══ Input data ══

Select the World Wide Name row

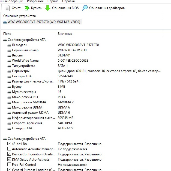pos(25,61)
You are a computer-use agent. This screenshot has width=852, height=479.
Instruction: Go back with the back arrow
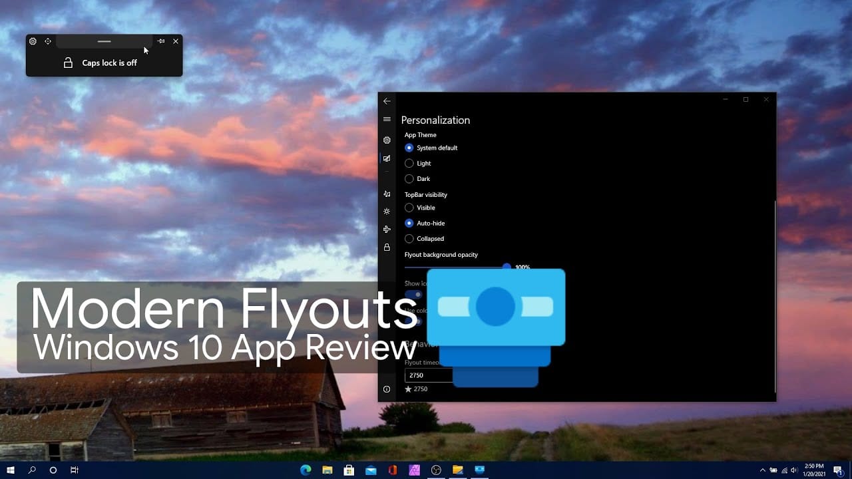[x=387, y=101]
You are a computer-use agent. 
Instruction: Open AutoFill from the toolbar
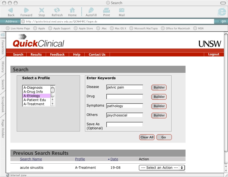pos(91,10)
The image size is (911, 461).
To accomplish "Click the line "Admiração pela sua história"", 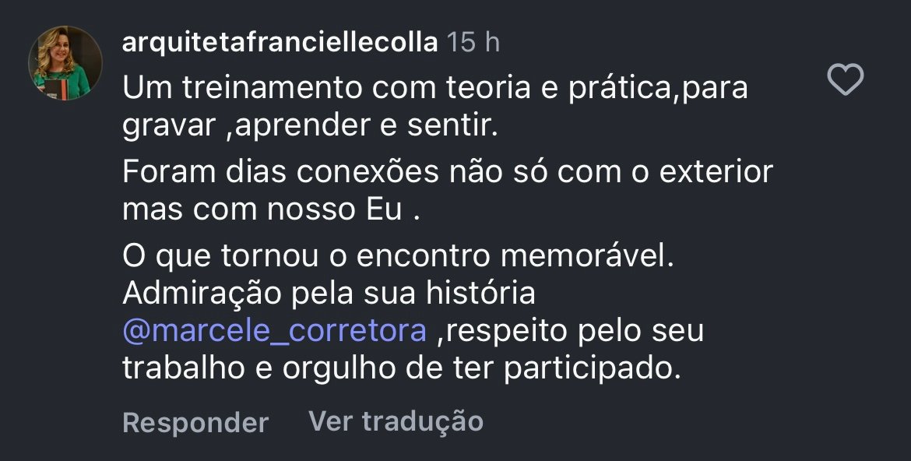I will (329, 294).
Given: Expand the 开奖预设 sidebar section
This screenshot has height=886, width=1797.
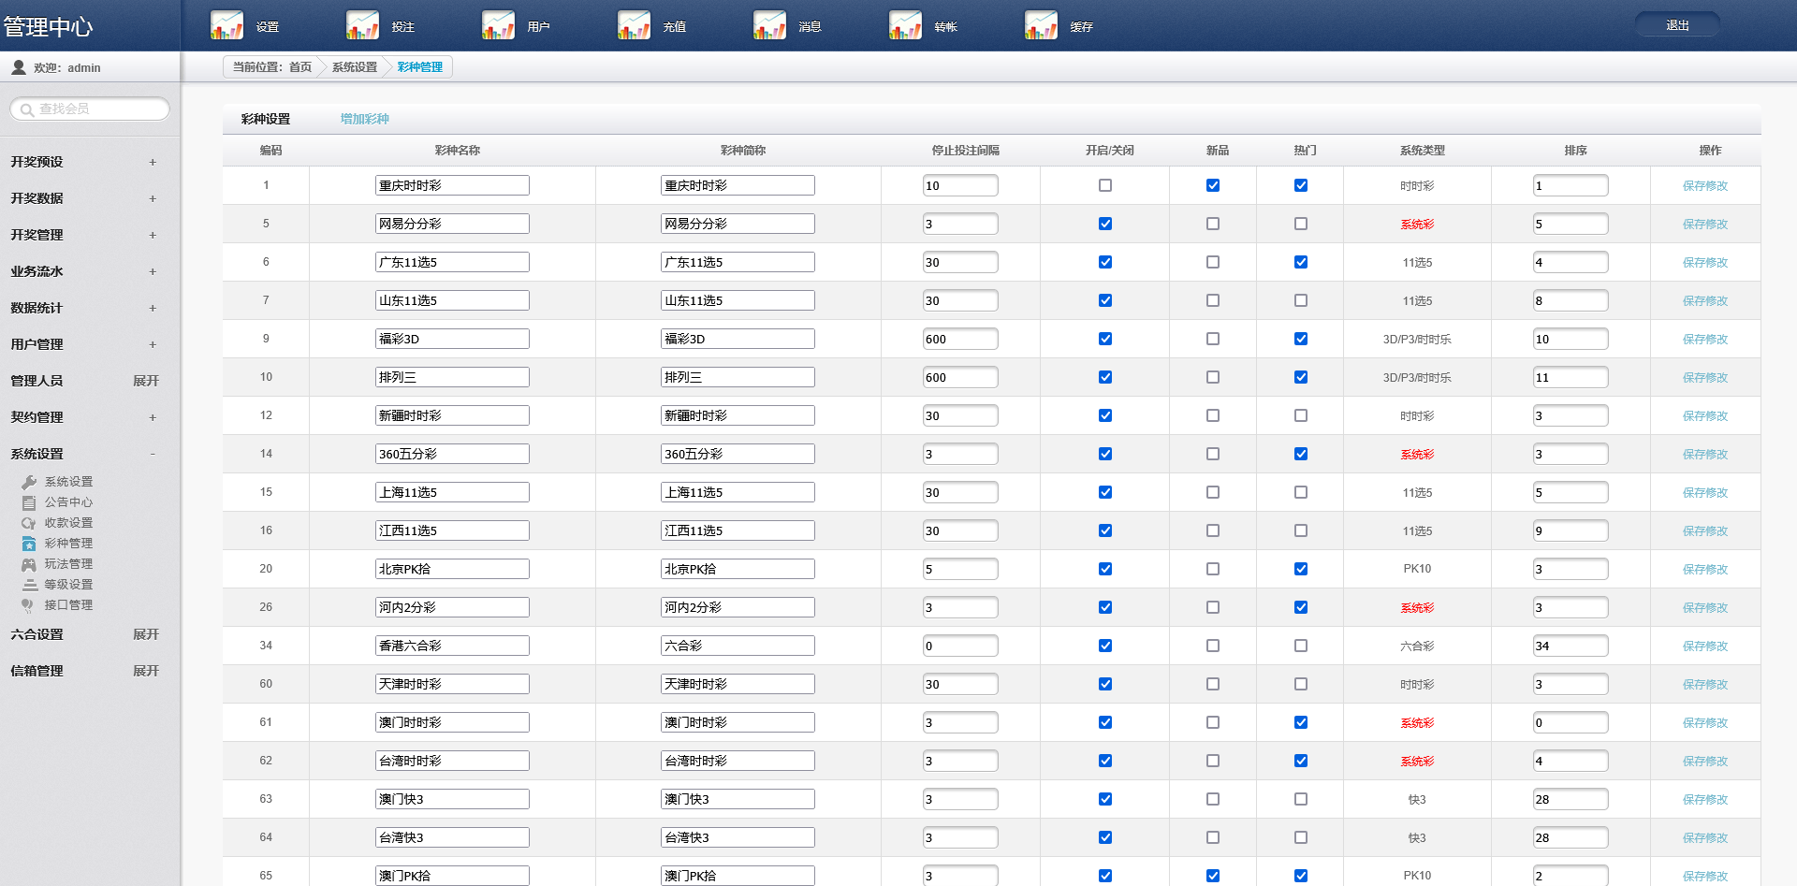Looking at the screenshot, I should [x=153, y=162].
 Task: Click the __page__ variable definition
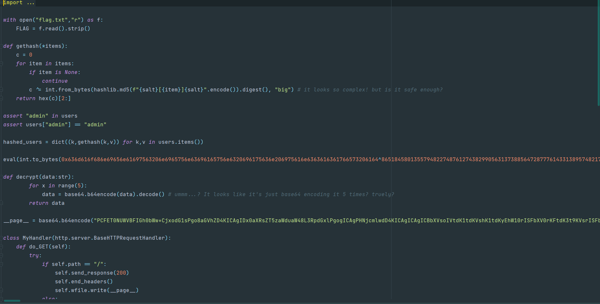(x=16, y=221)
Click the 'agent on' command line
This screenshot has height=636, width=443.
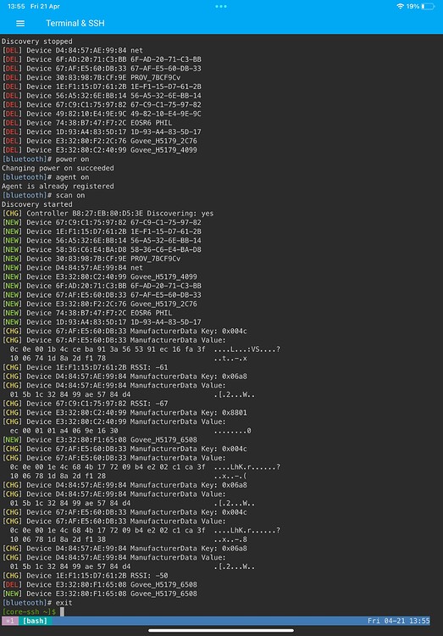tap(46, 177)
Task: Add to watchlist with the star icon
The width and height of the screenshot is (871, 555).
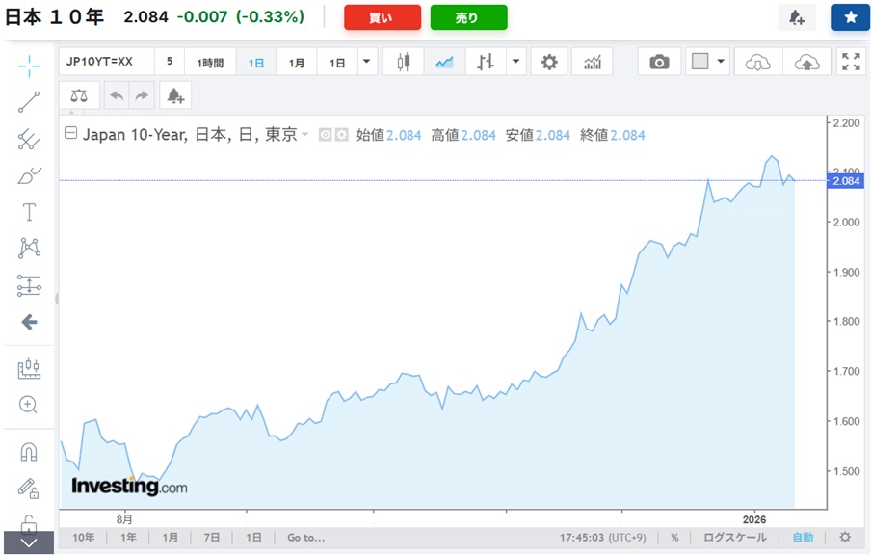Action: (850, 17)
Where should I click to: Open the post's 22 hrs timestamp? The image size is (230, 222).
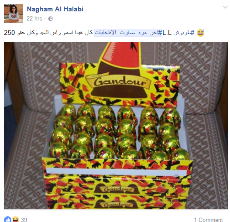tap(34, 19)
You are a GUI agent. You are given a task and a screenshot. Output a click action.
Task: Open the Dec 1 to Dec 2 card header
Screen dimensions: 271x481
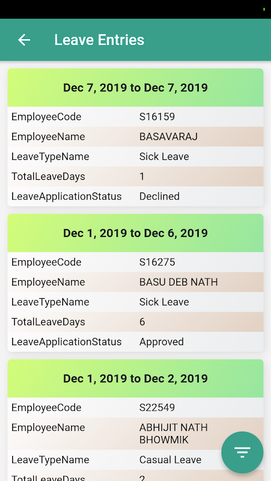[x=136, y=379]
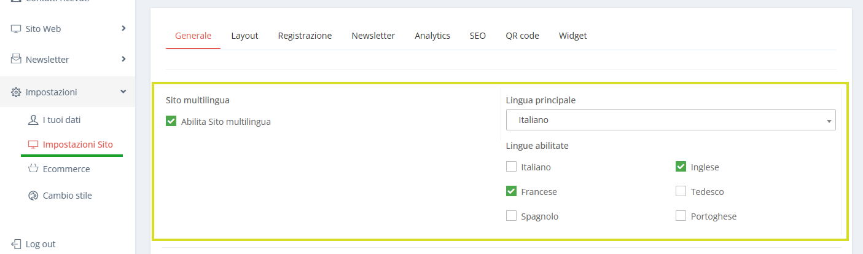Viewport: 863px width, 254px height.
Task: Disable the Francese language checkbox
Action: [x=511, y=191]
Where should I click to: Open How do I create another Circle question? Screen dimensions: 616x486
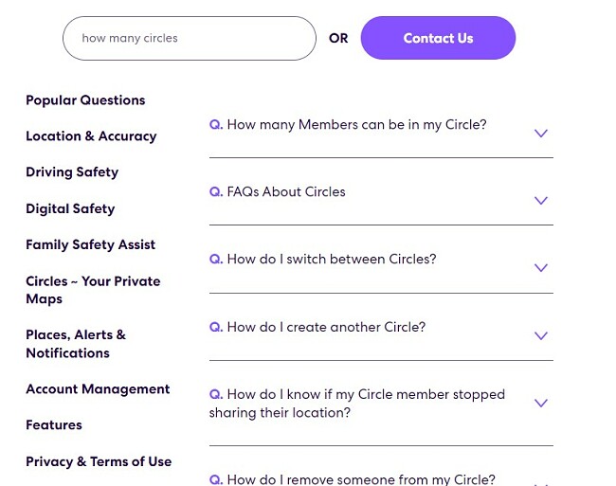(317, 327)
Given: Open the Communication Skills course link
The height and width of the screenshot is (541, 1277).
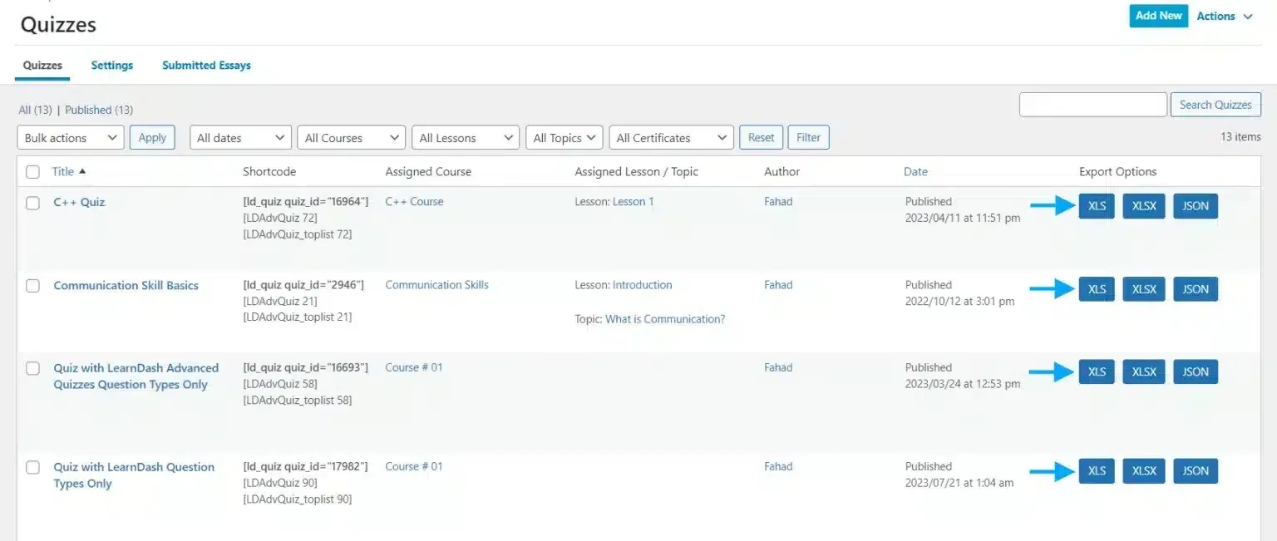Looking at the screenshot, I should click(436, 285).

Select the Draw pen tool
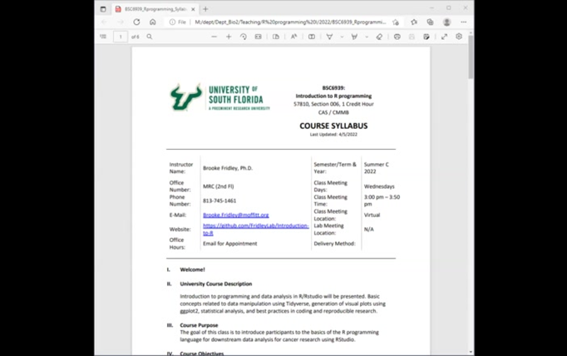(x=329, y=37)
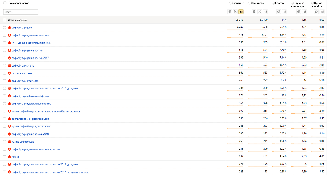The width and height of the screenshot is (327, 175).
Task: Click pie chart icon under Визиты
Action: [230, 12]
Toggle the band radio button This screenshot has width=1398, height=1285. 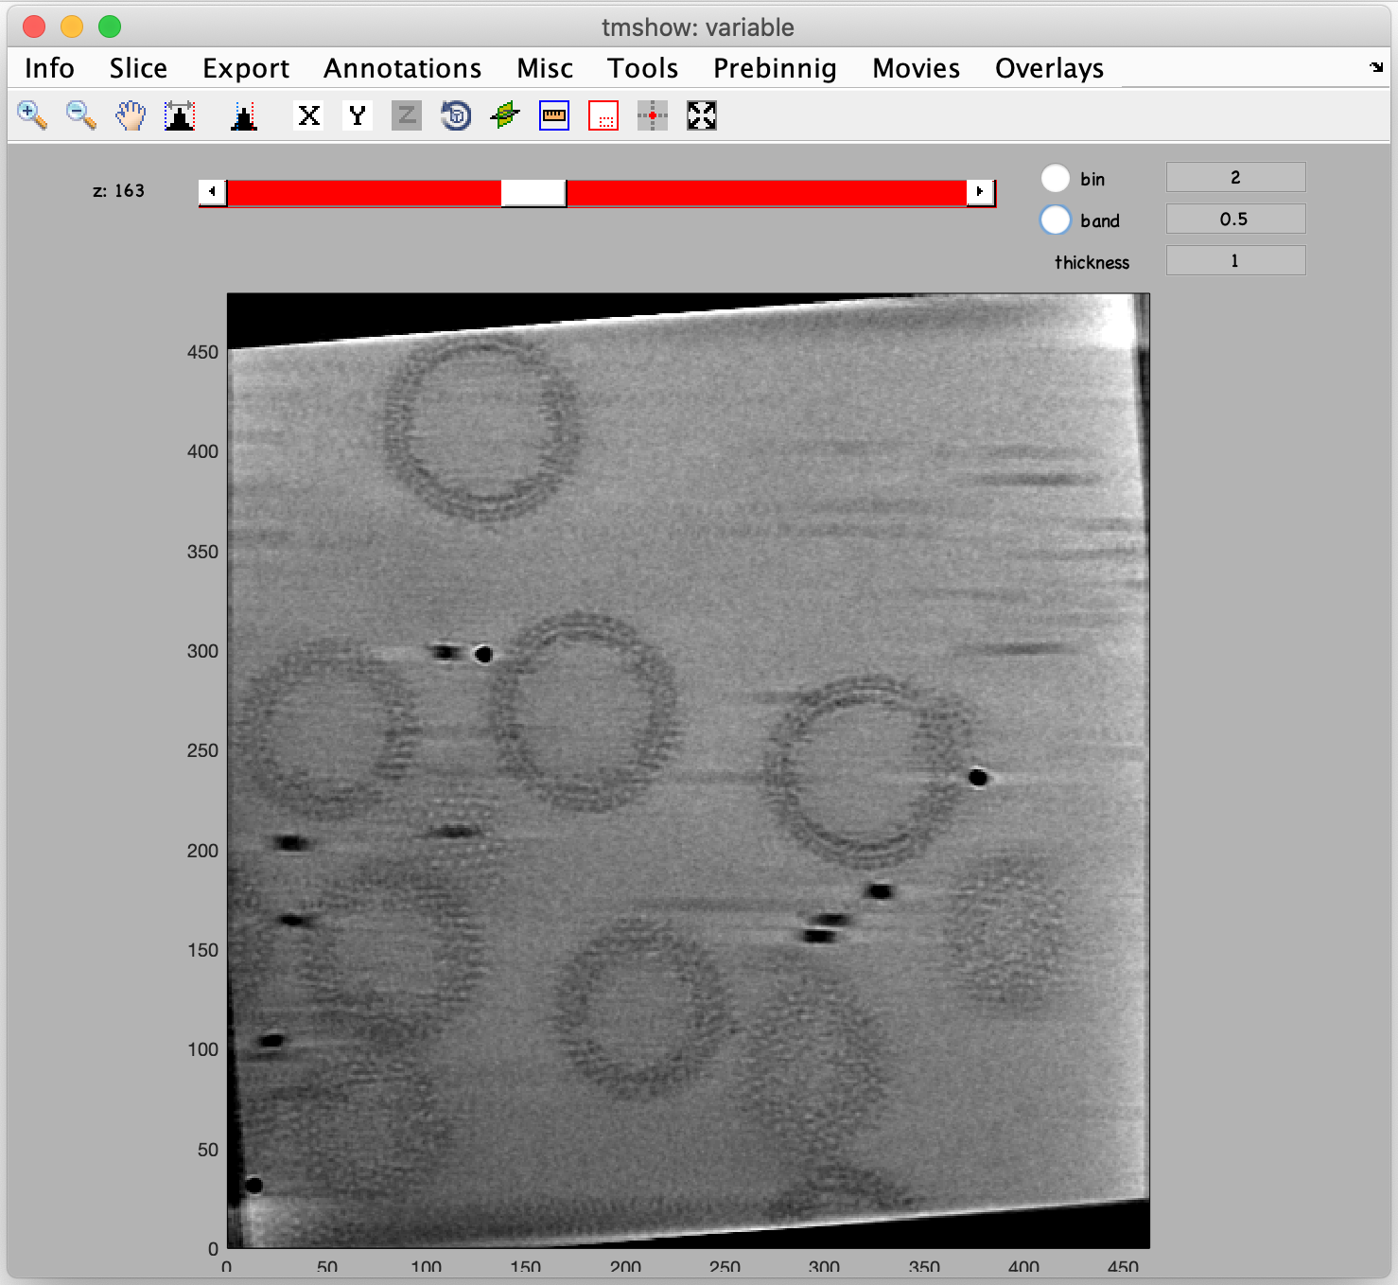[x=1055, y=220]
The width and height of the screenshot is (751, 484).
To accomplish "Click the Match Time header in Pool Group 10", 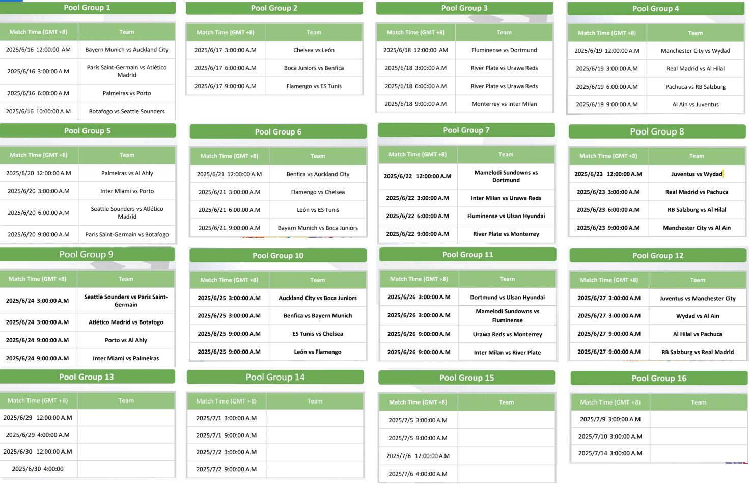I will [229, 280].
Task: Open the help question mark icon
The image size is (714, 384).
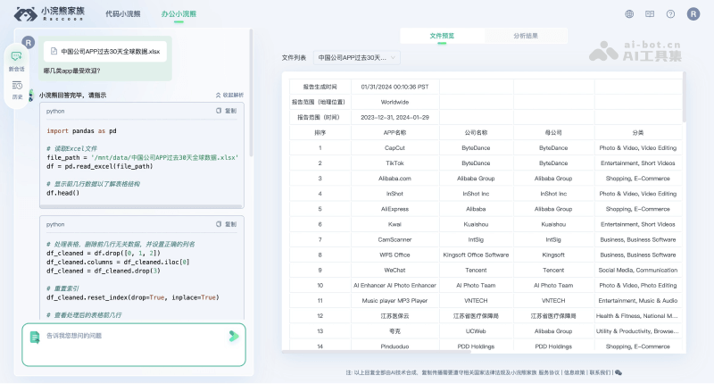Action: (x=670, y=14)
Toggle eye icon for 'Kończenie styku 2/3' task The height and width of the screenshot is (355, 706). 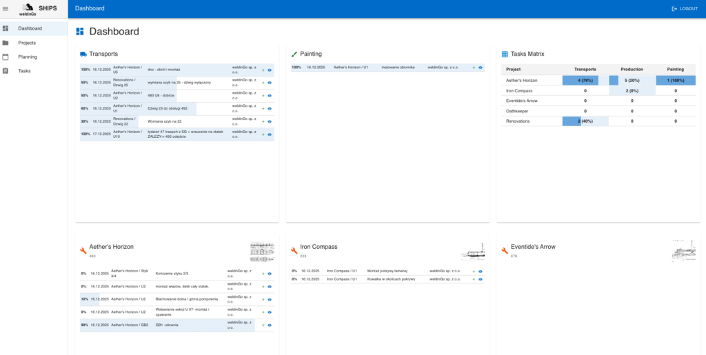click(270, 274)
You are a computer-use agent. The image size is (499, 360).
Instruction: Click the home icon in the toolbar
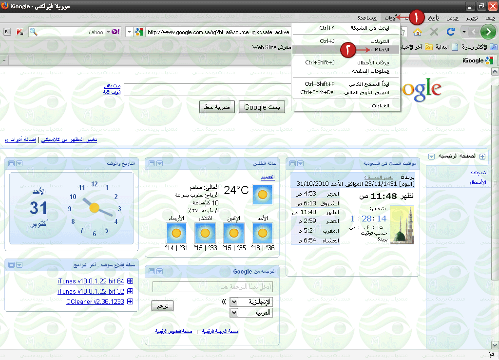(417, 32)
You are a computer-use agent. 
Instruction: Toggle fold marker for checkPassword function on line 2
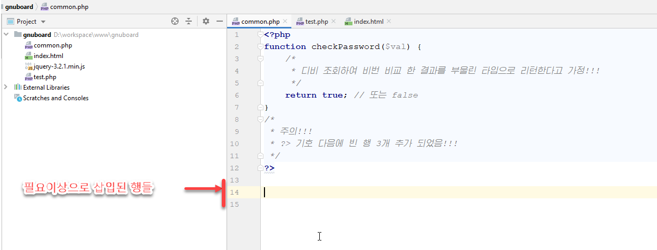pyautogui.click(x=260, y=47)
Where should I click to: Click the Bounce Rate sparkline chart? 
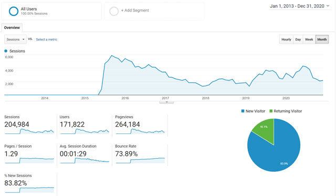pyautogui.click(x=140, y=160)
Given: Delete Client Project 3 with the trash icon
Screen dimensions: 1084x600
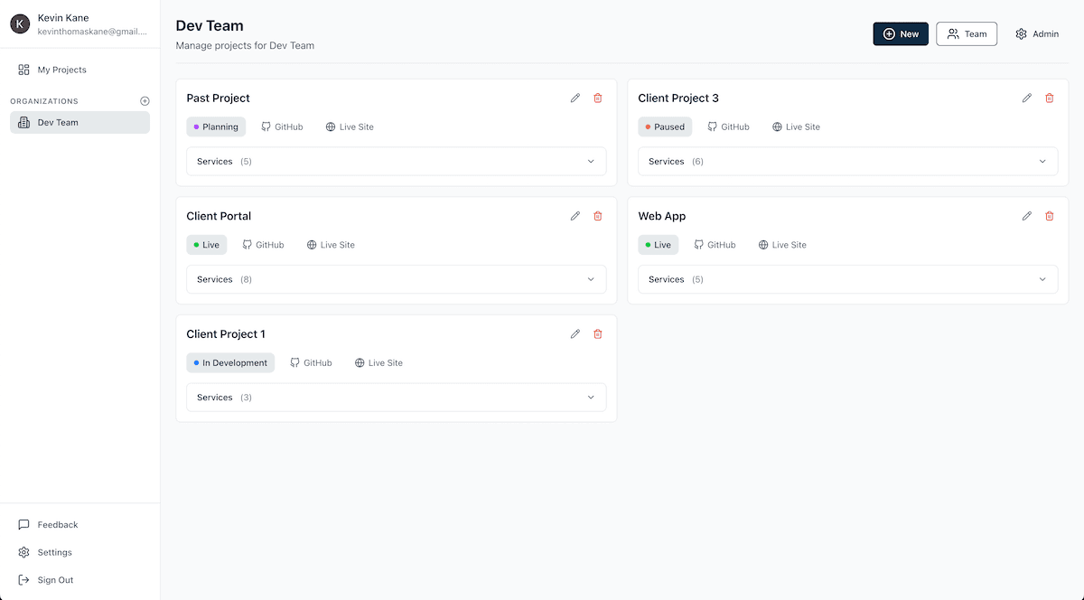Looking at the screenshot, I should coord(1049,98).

═══

_Prompt:_
Find and copy each line of the data where "computer" is present.

_Written solution:_
You are a computer-use agent. This screenshot has width=852, height=479.
You are a computer-use agent. 
You are a computer-use agent. The image size is (499, 360).
You are a computer-use agent. 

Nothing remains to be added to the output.